基于马赫-曾德干涉法测量原子介质的色散特性

赵法刚; 田卓承; 刘志伟; 杨保东; 周海涛

doi:doi:10.3788/gzxb20184709.0927001

光子学报, 2018, 47 (9): 0927001, 网络出版: 2018-09-15

基于马赫-曾德干涉法测量原子介质的色散特性

Measurement of Dispersion Characteristics of Atomic Medium Utilizing Mach-Zehnder Interferometer

论文大纲

赵法刚 ^*田卓承刘志伟杨保东周海涛

作者单位

山西大学物理电子工程学院, 太原 030006

摘要

理论分析了利用马赫-曾德干涉仪及平衡零拍探测技术测量相干介质色散特性的方法, 实验测量了三能级铯原子分别在电磁诱导透明和电磁诱导吸收两种截然相反的相干效应下的色散特性.研究表明: 在原子频率共振中心, 对于透明介质, 由于吸收减弱效应, 信号光能穿出介质, 保证了有效色散信息, 即正常色散特性能被测量到; 相反地, 对于吸收介质, 由于强吸收效应, 只有在低粒子数密度条件下, 即保证有信号光没有被完全吸收而穿出介质, 才能测量到介质的反常色散特性; 当提高铯泡温度时, 介质对信号光吸收增强以至完全吸收,并且吸收频谱宽度变宽, 导致色散信息不能被有效测量到.

Abstract

The measurement of the dispersion properties of the coherent medium by using homodyne method based on Mach-Zehnder interferometer is analyzed in theory, and then the dispersion properties of three-level Cs atoms medium in two completely opposite coherent effects, electromagnetically induced transparency and electromagnetically induced absorption, are experimentally measured.

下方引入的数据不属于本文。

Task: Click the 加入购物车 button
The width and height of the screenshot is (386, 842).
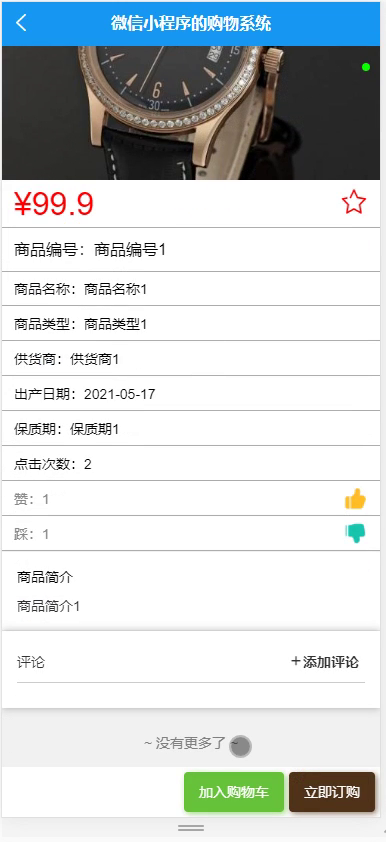Action: pos(234,792)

The results show that at the atomic resonance center, the signal light can pass through the medium due to reduced absorption for the electromagnetically induced transparency medium, which ensure the measurement to the effective dispersion properties information, namely normal dispersion. On the contrary, for the electromagnetically induced absorption medium, due to the strong absorption effect, only at the low atomic densities, i.e. to ensure the signal light through the medium without being fully absorbed, the anomalous dispersion properties of the medium can be measured. Furthermore, when increasing the atomic number density, the absorption of atoms to signal light is enhanced to full absorption, and the absorption spectrum width is widened, which leads to the fact that phase shift can not be effectively measured.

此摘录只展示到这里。